[Task to carry out] Copy, exactly and without additions, every line in the records below from the one holding "Where should I click to: Open" through the one holding "Click the 游蜂写作", both ends included.

####################

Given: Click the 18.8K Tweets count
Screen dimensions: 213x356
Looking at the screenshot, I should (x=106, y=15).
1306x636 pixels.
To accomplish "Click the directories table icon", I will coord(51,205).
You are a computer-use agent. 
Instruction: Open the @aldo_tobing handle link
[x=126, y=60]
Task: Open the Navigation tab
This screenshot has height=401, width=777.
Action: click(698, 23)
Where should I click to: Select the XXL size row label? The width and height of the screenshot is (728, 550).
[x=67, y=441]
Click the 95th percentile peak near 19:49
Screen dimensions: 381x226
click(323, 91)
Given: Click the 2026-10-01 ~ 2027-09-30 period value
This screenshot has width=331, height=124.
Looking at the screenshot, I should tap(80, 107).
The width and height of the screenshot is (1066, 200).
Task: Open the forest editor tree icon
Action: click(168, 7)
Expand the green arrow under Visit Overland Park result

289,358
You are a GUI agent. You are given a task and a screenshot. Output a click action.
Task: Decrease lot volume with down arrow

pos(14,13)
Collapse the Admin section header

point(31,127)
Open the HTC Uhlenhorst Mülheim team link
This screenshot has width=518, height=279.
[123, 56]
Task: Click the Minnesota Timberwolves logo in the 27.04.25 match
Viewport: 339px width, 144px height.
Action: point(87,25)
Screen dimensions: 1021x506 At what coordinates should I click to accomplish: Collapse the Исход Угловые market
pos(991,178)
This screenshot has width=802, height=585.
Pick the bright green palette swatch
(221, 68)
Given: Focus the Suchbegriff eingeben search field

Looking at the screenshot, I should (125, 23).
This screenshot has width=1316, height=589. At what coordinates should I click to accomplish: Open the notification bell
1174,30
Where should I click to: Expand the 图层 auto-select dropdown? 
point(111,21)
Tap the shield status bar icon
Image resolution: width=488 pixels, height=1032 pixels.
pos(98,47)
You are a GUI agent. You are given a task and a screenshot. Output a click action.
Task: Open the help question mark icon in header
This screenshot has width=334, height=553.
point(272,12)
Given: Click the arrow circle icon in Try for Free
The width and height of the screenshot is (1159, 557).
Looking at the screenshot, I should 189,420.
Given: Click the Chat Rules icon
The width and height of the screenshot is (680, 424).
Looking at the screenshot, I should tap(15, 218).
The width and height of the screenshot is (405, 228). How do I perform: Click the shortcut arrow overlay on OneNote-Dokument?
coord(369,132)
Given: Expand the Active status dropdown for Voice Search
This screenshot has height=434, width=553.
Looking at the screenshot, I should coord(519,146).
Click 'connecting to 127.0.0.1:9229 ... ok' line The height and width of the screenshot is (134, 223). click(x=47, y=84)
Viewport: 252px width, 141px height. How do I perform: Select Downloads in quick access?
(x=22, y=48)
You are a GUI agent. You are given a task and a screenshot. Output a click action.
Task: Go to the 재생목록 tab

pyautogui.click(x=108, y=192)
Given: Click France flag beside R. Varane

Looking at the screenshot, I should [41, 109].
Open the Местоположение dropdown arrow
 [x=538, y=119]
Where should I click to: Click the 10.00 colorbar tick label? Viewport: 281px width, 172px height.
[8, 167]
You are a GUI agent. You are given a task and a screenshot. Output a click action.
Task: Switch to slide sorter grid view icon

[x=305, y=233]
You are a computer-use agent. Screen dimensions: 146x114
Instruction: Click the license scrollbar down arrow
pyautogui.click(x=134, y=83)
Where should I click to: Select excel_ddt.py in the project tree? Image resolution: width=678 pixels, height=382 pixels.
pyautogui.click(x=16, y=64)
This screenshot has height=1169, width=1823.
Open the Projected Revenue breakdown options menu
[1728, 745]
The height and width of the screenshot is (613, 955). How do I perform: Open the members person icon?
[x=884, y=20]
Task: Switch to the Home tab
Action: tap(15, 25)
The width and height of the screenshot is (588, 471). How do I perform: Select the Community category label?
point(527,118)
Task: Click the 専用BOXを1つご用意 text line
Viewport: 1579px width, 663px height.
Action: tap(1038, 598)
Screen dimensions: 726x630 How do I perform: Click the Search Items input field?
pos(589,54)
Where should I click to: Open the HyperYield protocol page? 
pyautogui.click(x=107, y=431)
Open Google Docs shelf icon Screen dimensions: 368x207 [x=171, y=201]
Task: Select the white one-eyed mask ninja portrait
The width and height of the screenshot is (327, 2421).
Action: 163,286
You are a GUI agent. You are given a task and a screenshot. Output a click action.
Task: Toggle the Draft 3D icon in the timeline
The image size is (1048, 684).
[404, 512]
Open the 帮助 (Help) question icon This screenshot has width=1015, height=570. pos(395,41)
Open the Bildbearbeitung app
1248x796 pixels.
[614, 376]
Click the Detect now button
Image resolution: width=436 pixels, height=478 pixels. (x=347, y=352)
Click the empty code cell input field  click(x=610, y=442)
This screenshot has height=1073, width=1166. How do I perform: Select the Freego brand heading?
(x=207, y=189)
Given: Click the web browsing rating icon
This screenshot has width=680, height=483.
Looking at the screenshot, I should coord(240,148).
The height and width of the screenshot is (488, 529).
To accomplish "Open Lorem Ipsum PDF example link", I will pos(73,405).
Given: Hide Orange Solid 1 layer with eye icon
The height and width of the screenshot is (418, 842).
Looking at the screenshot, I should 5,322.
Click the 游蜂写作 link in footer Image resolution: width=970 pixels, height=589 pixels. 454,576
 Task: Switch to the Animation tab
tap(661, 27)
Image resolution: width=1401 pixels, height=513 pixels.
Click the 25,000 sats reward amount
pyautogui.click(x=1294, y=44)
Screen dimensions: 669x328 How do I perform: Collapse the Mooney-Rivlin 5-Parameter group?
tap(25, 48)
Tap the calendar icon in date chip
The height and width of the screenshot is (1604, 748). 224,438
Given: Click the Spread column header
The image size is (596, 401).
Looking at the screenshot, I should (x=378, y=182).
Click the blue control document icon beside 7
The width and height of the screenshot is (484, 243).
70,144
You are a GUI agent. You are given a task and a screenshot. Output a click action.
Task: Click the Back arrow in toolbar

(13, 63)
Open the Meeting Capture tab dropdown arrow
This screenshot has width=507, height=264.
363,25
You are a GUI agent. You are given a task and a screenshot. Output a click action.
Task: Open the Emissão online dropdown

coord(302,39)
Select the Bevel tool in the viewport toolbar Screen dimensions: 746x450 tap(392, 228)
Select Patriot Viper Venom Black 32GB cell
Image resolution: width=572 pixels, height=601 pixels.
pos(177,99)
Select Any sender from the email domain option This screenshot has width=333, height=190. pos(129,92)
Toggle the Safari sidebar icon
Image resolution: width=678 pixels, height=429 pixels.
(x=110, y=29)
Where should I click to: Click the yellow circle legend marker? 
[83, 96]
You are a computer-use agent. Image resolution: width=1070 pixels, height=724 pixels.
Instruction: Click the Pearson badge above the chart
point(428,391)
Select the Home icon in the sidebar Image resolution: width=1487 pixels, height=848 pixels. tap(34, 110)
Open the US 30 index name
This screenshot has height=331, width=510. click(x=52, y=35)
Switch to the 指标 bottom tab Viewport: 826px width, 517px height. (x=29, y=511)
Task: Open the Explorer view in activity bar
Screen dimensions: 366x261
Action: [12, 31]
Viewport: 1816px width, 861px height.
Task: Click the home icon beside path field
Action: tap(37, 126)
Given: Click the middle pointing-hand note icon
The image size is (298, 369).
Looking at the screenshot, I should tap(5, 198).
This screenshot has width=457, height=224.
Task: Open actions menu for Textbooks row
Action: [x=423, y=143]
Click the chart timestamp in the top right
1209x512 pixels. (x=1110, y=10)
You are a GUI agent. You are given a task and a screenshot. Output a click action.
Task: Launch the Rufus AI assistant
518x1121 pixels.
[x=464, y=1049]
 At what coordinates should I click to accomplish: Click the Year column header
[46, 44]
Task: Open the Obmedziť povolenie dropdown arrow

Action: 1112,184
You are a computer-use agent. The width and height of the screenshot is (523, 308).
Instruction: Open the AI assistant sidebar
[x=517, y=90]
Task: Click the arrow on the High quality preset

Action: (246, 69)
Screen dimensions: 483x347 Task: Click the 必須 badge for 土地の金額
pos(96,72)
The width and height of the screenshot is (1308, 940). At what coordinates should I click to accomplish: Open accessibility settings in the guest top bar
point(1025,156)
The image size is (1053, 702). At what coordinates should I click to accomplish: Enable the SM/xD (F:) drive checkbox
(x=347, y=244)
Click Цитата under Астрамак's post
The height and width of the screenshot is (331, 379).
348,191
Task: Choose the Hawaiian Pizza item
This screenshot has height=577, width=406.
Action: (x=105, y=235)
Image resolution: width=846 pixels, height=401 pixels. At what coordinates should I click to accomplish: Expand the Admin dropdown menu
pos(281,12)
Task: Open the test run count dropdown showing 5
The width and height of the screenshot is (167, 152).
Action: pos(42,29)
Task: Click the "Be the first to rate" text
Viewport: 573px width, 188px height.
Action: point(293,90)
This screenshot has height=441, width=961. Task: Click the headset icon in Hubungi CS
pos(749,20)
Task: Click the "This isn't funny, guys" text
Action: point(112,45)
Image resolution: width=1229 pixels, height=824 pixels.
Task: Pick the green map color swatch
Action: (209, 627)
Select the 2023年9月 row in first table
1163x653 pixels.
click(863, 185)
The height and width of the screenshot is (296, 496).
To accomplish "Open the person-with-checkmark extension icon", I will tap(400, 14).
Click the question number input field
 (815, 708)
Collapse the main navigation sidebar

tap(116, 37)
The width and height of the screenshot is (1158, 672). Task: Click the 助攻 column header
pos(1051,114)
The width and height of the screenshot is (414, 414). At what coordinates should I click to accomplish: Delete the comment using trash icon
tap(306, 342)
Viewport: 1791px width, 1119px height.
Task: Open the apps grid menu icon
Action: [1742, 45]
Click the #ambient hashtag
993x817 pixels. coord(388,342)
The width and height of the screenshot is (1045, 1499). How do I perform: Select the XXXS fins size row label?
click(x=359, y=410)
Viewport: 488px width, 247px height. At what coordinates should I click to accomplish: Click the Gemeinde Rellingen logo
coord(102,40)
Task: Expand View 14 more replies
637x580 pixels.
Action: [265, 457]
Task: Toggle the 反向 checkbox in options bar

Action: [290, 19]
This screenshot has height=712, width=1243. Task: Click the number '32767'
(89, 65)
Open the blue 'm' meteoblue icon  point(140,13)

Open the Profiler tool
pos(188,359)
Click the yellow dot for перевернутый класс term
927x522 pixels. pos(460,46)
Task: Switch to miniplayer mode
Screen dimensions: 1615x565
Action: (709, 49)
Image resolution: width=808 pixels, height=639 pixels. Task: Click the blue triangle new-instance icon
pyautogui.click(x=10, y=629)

####################

[Output for this task]
Where should I click to: Open the HyperYield protocol page? 
pyautogui.click(x=107, y=431)
Open Google Docs shelf icon Screen dimensions: 368x207 [x=171, y=201]
Task: Select the white one-eyed mask ninja portrait
The width and height of the screenshot is (327, 2421).
Action: 163,286
You are a GUI agent. You are given a task and a screenshot. Output a click action.
Task: Toggle the Draft 3D icon in the timeline
The image size is (1048, 684).
[404, 512]
Open the 帮助 (Help) question icon This screenshot has width=1015, height=570. pos(395,41)
Open the Bildbearbeitung app
1248x796 pixels.
[614, 376]
Click the Detect now button
Image resolution: width=436 pixels, height=478 pixels. (x=347, y=352)
Click the empty code cell input field  click(x=610, y=442)
This screenshot has height=1073, width=1166. How do I perform: Select the Freego brand heading?
(x=207, y=189)
Given: Click the web browsing rating icon
This screenshot has width=680, height=483.
Looking at the screenshot, I should coord(240,148).
The height and width of the screenshot is (488, 529).
To accomplish "Open Lorem Ipsum PDF example link", I will pos(73,405).
Given: Hide Orange Solid 1 layer with eye icon
The height and width of the screenshot is (418, 842).
Looking at the screenshot, I should 5,322.
Click the 游蜂写作 link in footer Image resolution: width=970 pixels, height=589 pixels. 454,576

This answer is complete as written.